Alexander Vyacheslavovich Noviukhov (Александр Вячеславович Новьюхов; born 5 October 1975) is a Russian politician serving as a senator from the Khanty-Mansi Autonomous Okrug since 7 October 2021.

== Career ==

Alexander Noviukhov was born on 5 October 1975 in Beryozovo, Khanty-Mansi Autonomous Okrug. In 1999, he graduated from the University of Tyumen. From 1991 to 1995, he worked as a sailor and track worker. After graduation, he served as Deputy Chairman of the Committee for the Affairs of Indigenous Peoples of the North of the Administration of the Berezovsky District of the Tyumen Region. From 2003 to 2008, Noviukhov worked as Assistant to the Deputy Chairman of the Khanty-Mansi Autonomous Okrug government on issues of indigenous peoples of the North. From 2011 to 2016, he was the Advisor to the First Deputy Governor of Khanty-Mansi Autonomous Okrug. From 2016 to 2021, Noviukhov was the deputy of the Duma of Khanty-Mansi Autonomous Okrug — Yugra. On 7 October 2021, he became the senator from the Khanty-Mansi Autonomous Okrug.

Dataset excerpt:
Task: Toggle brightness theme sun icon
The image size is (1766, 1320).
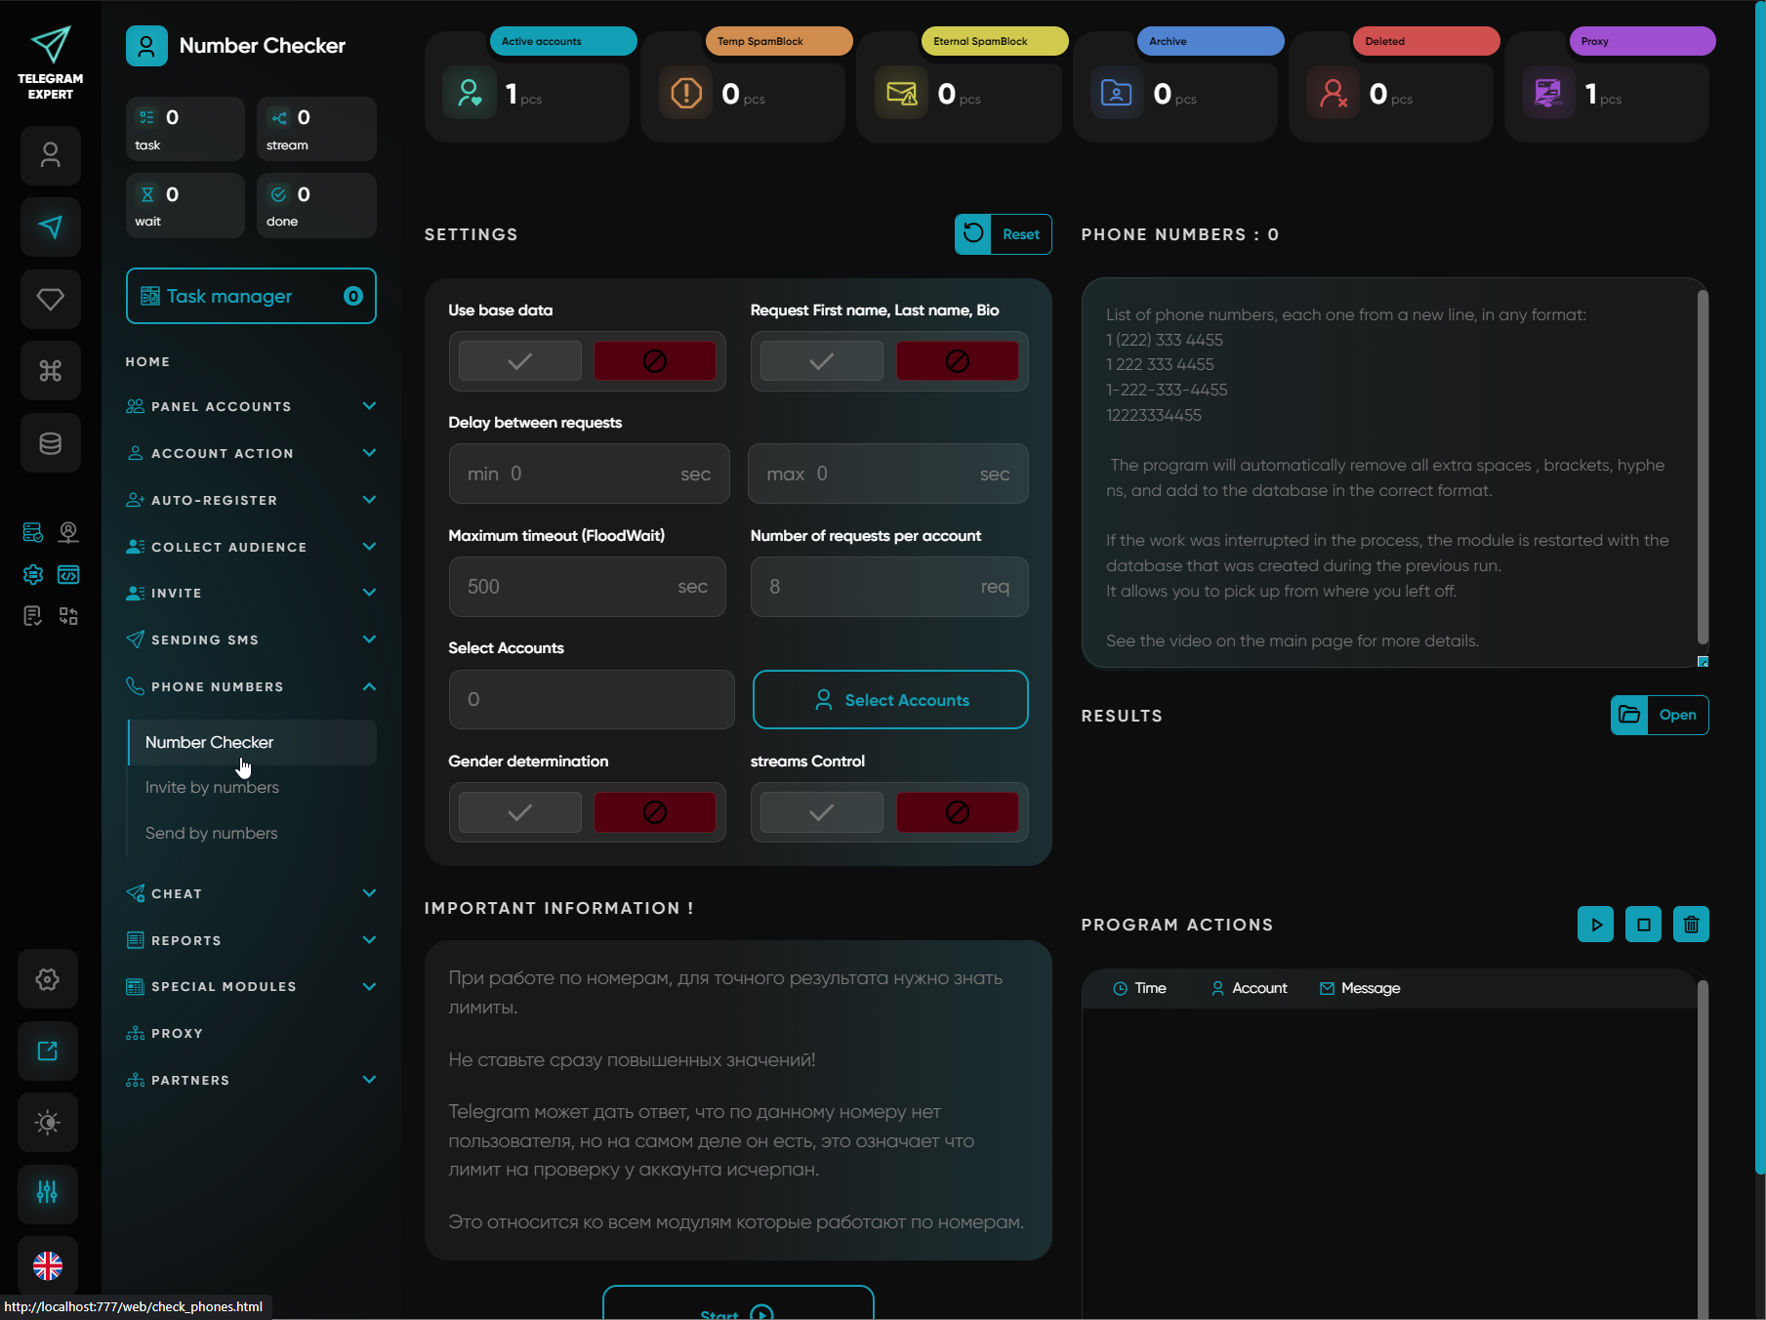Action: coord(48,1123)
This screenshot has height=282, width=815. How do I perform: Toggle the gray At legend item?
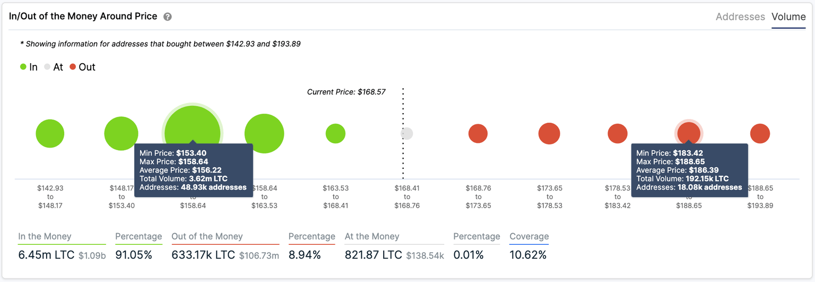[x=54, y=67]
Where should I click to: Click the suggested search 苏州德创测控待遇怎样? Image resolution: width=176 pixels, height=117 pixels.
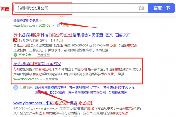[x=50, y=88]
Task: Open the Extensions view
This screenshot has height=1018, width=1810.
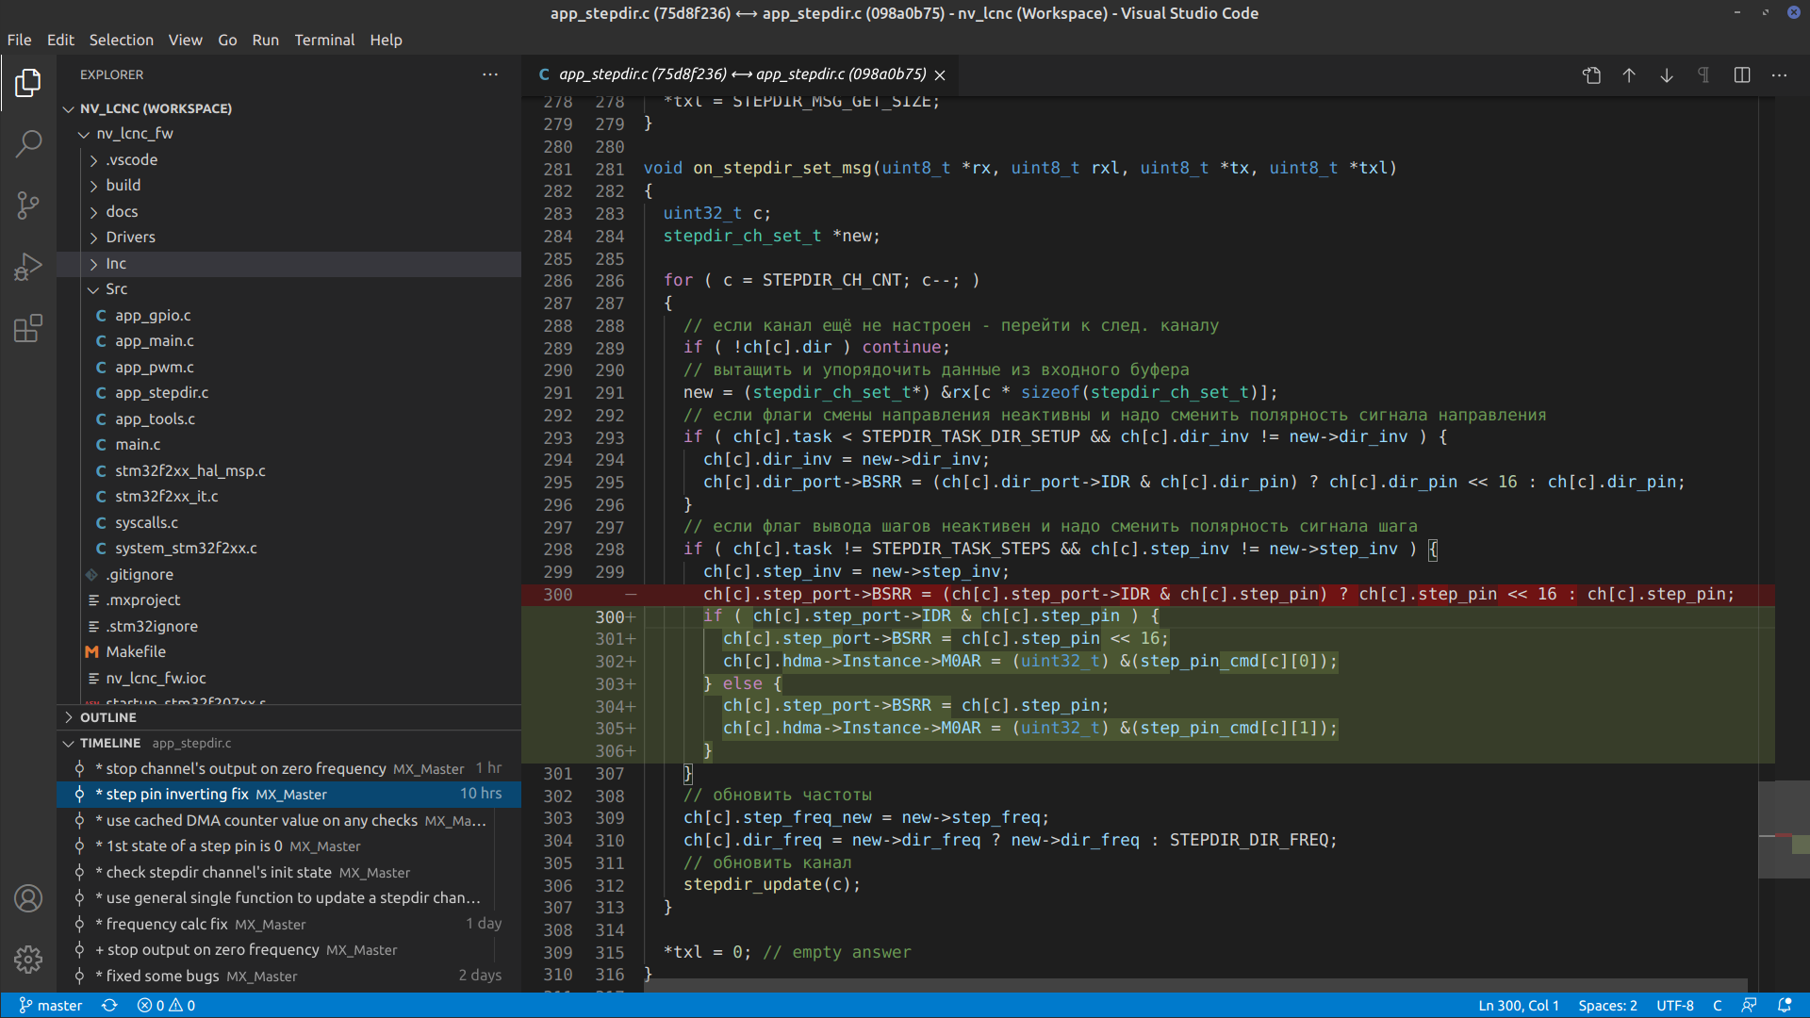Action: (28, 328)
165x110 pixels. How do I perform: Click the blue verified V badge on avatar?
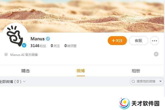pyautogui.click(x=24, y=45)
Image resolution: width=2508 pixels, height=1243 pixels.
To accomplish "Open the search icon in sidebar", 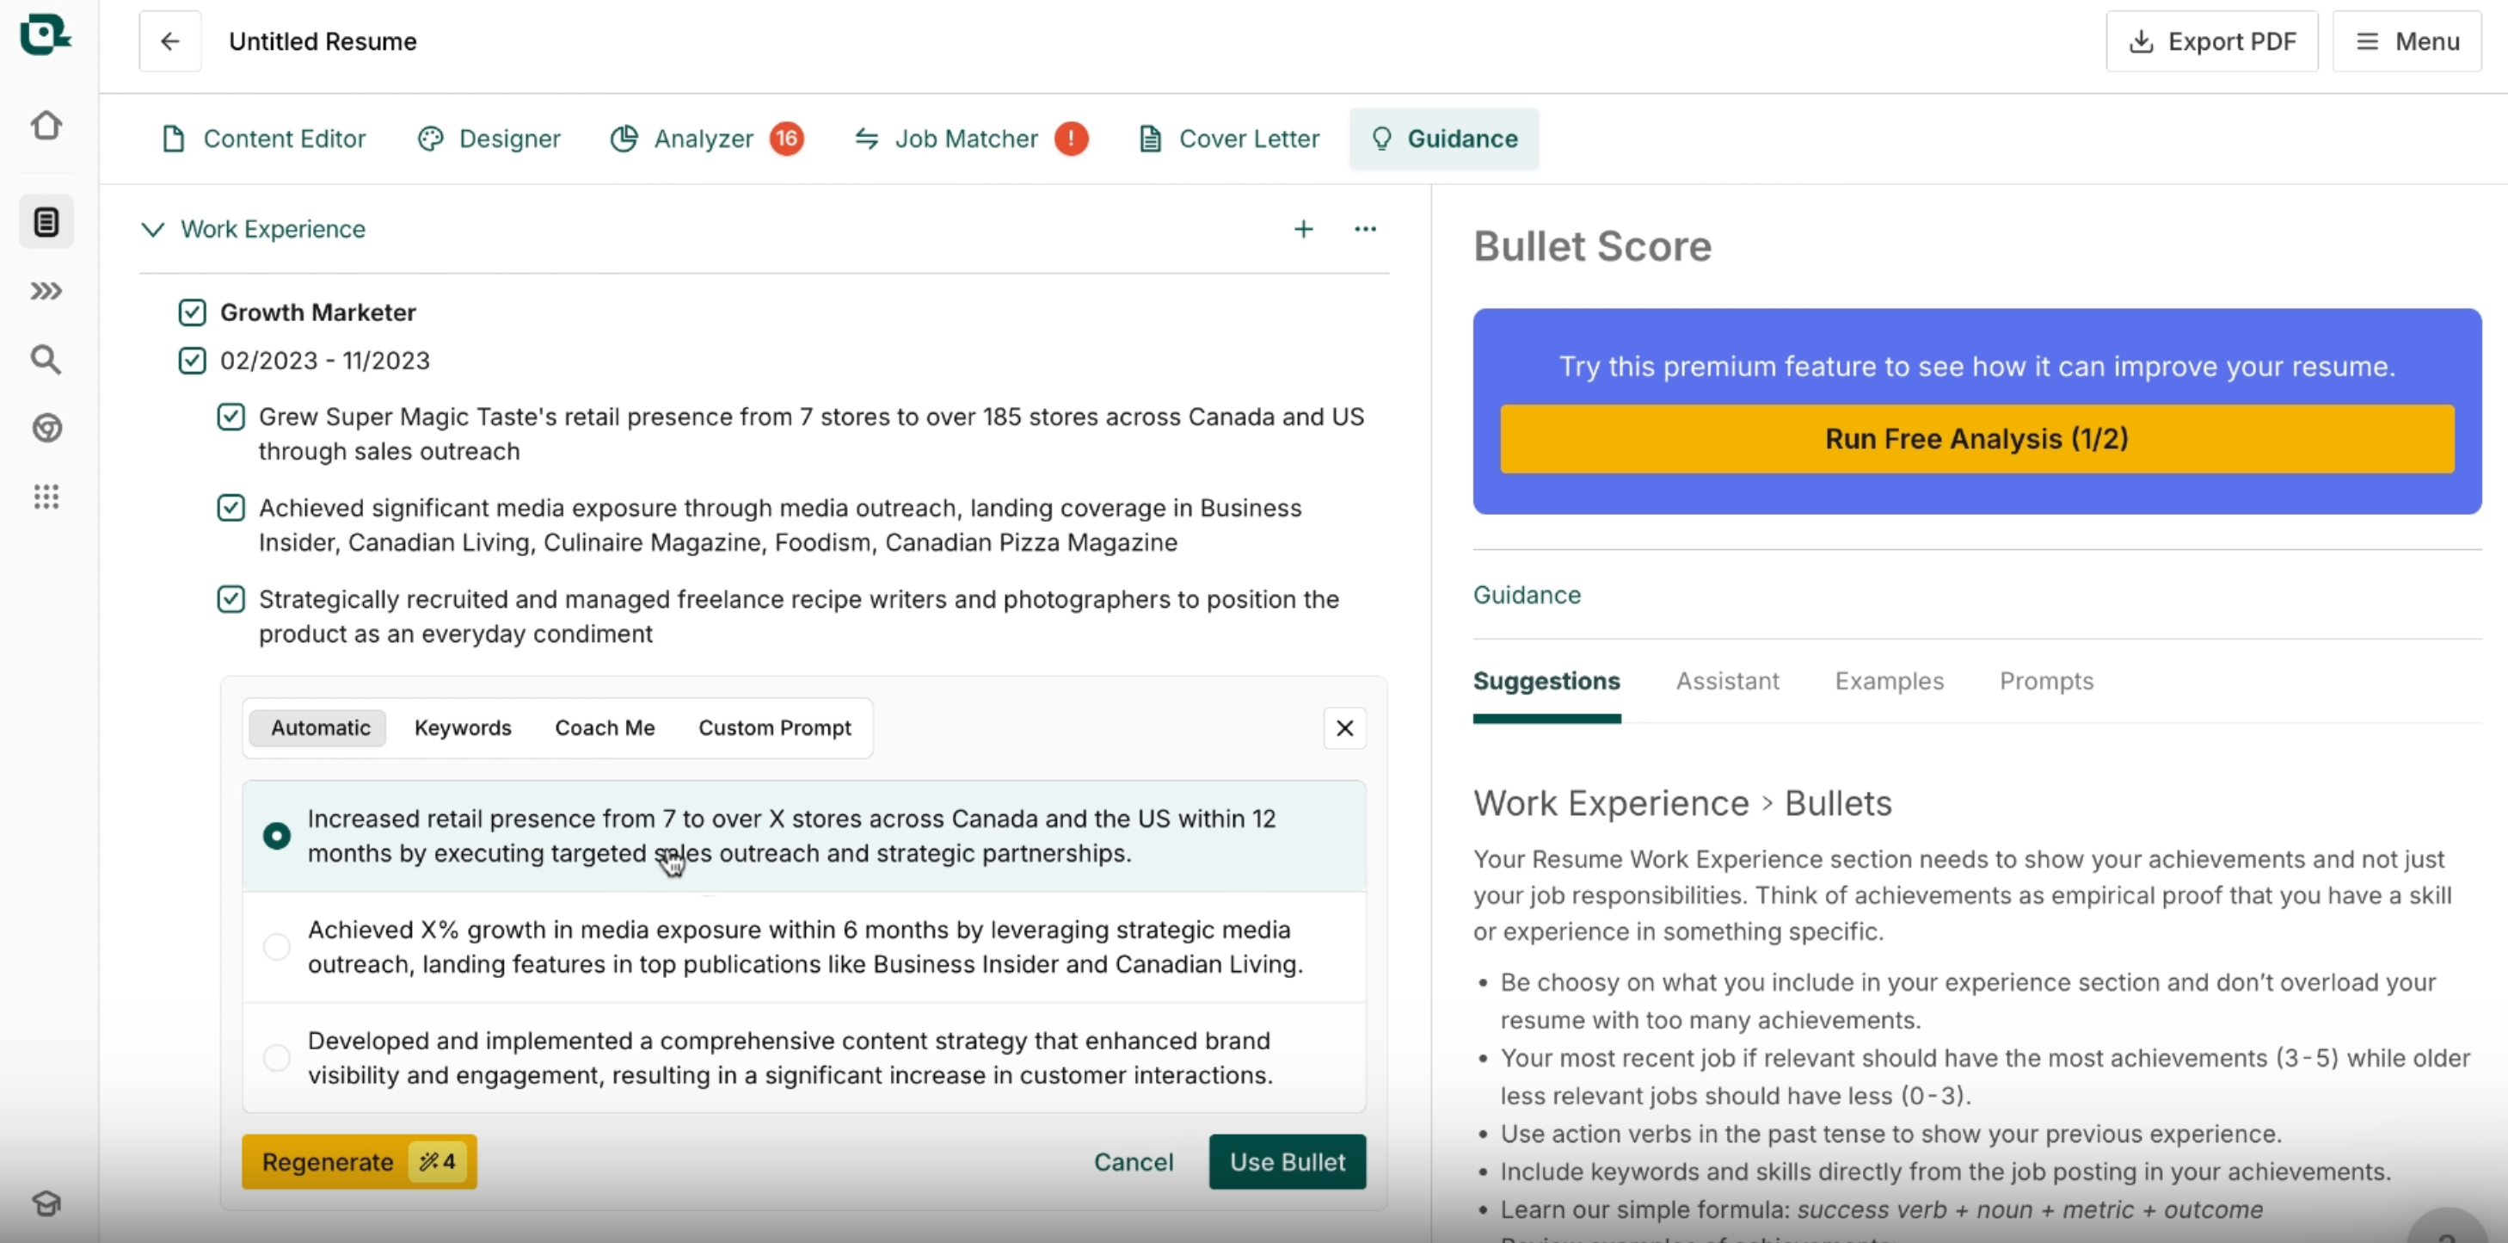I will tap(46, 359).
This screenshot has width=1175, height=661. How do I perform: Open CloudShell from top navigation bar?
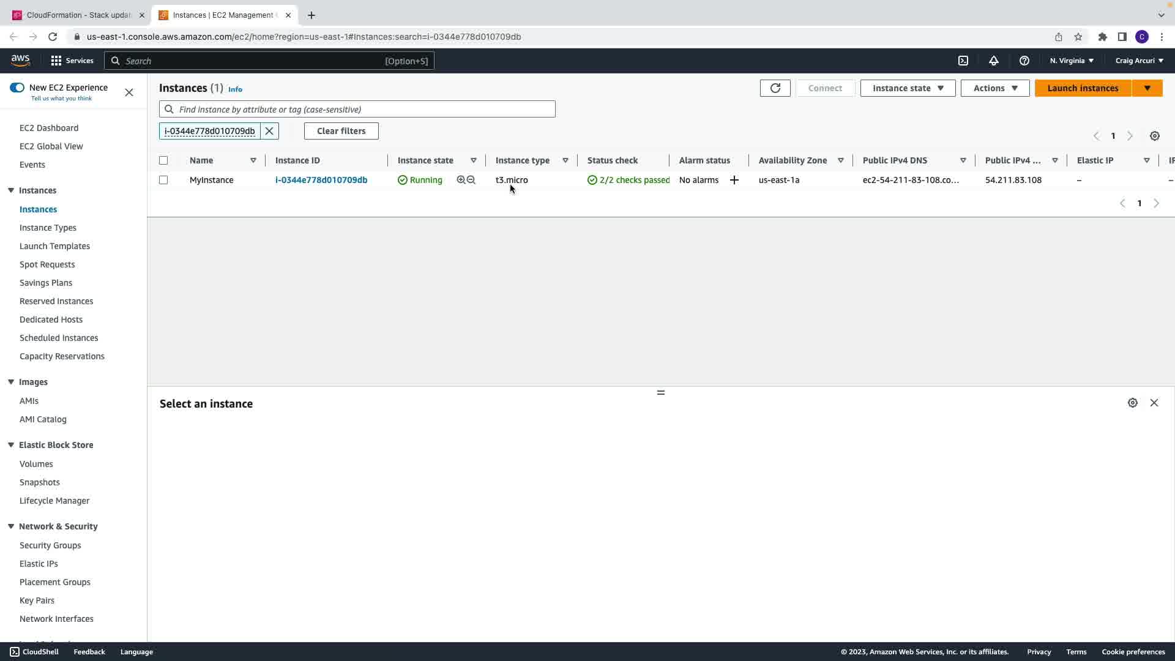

REQUIREMENT:
List every span of years with both a start and an end year in the Career section of the passage, each with the role held during it.

TASK RESPONSE:
- 1991 to 1995: sailor and track worker
- 2003 to 2008: Assistant to the Deputy Chairman of the Khanty-Mansi Autonomous Okrug government on issues of indigenous peoples of the North
- 2011 to 2016: Advisor to the First Deputy Governor of Khanty-Mansi Autonomous Okrug
- 2016 to 2021: deputy of the Duma of Khanty-Mansi Autonomous Okrug — Yugra